Chef CEO does an about face, says company will not renew ICE contract

After stating clearly on Friday that he would honor a $95,000 contract with ICE, CEO Barry Crist must have had a change of heart over the weekend. In a blog post this morning he wrote that the company would not be renewing the contract with ICE after all.

“After deep introspection and dialog within Chef, we will not renew our current contracts with ICE and CBP when they expire over the next year. Chef will fulfill our full obligations under the current contracts,” Crist wrote in the blog post.

He also backed off the seemingly firm position he took on Friday on the matter when he told TechCrunch, “It’s something that we spent a lot of time on, and I want to represent that there are portions of [our company] that do not agree with this, but I as a leader of the company, along with the executive team, made a decision that we would honor the contracts and those relationships that were formed and work with them over time,” he said.
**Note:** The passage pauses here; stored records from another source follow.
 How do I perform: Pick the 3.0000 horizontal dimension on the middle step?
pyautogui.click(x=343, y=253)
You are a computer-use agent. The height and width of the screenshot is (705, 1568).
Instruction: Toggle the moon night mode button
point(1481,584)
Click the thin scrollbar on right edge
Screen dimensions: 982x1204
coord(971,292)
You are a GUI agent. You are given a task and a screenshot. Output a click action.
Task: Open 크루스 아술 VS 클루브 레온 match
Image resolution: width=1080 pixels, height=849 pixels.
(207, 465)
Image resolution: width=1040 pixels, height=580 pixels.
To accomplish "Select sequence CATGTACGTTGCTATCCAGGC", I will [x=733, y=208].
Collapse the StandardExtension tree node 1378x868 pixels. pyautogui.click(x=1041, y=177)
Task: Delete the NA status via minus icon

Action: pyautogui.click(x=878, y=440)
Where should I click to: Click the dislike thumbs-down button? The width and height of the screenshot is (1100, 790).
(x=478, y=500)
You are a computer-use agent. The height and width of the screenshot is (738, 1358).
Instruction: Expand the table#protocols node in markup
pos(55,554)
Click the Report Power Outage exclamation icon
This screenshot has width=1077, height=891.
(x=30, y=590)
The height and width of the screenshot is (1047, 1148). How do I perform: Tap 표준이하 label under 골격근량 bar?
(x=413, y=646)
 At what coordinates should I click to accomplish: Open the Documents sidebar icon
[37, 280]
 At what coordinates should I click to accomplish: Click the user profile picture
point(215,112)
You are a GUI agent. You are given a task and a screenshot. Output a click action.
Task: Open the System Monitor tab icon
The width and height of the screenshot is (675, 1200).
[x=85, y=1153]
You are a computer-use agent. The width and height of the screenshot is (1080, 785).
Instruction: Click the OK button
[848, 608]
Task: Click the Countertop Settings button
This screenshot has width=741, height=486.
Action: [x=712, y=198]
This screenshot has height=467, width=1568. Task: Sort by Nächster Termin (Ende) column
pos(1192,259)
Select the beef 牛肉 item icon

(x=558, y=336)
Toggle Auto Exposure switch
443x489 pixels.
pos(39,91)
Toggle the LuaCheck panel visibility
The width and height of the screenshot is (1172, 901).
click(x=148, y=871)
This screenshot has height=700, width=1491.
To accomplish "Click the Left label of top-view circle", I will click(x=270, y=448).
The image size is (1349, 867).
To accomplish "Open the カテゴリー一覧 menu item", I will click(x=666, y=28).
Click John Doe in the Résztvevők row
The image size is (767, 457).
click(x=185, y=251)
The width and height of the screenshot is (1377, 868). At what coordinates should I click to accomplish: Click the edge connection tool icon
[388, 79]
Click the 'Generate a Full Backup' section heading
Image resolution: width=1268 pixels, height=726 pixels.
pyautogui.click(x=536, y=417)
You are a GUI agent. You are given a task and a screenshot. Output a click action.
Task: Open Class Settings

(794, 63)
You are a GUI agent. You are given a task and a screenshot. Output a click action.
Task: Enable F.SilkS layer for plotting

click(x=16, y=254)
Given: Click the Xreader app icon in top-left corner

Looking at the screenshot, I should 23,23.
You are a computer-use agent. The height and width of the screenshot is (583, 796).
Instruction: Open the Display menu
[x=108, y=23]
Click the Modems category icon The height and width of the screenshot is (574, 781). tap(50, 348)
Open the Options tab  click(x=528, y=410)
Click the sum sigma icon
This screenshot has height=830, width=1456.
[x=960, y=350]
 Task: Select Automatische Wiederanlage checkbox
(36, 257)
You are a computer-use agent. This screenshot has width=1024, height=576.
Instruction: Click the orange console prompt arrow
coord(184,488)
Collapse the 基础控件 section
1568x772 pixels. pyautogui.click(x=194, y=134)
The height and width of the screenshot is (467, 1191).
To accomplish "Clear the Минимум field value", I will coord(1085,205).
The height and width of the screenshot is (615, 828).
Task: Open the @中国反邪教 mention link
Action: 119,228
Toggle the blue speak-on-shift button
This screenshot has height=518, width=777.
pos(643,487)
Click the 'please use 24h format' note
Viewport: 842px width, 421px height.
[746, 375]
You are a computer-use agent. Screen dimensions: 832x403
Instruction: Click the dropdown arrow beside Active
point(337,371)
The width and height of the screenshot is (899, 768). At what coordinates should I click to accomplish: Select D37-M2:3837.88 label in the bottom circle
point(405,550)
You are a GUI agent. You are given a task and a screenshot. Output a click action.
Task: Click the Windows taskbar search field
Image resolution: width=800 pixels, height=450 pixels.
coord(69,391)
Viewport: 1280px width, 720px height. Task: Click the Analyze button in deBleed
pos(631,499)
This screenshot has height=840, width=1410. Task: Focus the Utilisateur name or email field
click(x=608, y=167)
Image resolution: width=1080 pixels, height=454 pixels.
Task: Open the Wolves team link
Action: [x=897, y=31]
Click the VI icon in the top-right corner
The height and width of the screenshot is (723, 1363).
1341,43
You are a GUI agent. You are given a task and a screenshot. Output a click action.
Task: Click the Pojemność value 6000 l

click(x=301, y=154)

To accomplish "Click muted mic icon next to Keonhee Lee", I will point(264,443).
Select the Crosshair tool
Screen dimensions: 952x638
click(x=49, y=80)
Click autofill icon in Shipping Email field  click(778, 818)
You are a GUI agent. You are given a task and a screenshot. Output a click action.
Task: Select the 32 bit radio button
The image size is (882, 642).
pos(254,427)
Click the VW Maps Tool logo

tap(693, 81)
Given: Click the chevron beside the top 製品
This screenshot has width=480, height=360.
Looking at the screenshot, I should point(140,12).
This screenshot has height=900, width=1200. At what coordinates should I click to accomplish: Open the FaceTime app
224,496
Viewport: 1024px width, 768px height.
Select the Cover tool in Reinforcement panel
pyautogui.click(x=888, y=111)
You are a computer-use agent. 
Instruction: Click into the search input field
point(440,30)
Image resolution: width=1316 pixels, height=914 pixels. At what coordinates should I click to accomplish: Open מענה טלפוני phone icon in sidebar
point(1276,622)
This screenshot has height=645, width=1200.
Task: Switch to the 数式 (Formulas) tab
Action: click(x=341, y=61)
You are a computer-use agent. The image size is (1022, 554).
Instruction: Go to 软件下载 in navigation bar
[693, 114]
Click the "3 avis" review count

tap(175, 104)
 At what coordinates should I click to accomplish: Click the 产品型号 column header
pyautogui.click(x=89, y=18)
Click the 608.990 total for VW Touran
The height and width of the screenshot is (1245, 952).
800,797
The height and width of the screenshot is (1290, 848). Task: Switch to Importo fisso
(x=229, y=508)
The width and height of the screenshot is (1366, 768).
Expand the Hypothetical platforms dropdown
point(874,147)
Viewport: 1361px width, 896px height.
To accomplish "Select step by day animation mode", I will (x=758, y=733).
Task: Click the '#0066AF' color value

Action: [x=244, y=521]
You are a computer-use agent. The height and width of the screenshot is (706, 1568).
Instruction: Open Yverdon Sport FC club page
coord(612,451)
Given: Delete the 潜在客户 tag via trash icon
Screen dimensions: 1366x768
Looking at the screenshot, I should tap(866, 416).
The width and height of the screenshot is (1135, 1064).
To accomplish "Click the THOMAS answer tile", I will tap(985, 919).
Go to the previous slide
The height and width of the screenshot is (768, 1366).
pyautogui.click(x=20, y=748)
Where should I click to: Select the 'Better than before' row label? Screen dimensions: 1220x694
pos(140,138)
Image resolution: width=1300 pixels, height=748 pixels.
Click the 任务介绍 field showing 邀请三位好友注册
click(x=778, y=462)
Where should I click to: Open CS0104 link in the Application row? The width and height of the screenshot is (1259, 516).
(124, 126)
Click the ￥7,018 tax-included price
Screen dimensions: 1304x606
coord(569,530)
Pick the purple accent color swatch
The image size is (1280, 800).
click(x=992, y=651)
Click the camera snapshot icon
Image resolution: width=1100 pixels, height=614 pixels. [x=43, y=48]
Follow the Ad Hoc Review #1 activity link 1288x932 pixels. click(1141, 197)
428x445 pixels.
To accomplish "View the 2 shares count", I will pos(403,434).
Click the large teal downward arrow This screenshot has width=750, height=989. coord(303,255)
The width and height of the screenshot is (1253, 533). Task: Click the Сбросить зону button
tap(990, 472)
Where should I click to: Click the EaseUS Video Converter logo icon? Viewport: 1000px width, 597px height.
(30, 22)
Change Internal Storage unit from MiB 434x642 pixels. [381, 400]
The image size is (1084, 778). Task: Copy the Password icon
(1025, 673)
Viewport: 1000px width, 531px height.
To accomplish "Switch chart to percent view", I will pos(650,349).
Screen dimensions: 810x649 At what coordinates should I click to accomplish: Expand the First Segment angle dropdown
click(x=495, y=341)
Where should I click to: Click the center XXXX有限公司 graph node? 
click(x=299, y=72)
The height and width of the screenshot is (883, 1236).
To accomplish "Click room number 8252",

Today, he acknowledged that intense feelings inside the company against the contract led to his decision. The contract began in 2015 under the Obama administration and was aimed at modernizing programming approaches at DHS, but over time as ICE family separation and deportation polices have come under fire, there were calls internally (and later externally) to end the contract. “Policies such as family separation and detention did not yet exist [when we started this contract]. While I and others privately opposed this and various other related policies, we did not take a position despite the recommendation of many of our employees. I apologize for this,” he wrote.

Crist also indicated that the company would be donating the revenue from the contracts to organizations that work with people who have been affected by these policies. It’s a similar approach that Salesforce took when 618 of its employees protested a contract the company has with the Customs and Border Patrol (CBP). In response to the protests, Salesforce pledged $1 million to organizations helping affected families.

After a tweet last week exposed the contract, the protests began on social media, and culminated in programmer Seth Vargo removing pieces of open-source code from the repository in protest of the contract in response. The company sounded firmly committed to fulfilling this contract in spite of the calls for action internally and externally, and the widespread backlash it was facing both inside and outside the company.

Vargo told TechCrunch in an interview that he saw this issue in moral terms, “Contrary to Chef’s CEO’s publicly posted response, I do think it is the responsibility of businesses to evaluate how and for what purposes their software is being used, and to follow their moral compass,” he said. Apparently Crist has come around to this point of view. Vargo chose not to comment on the latest development.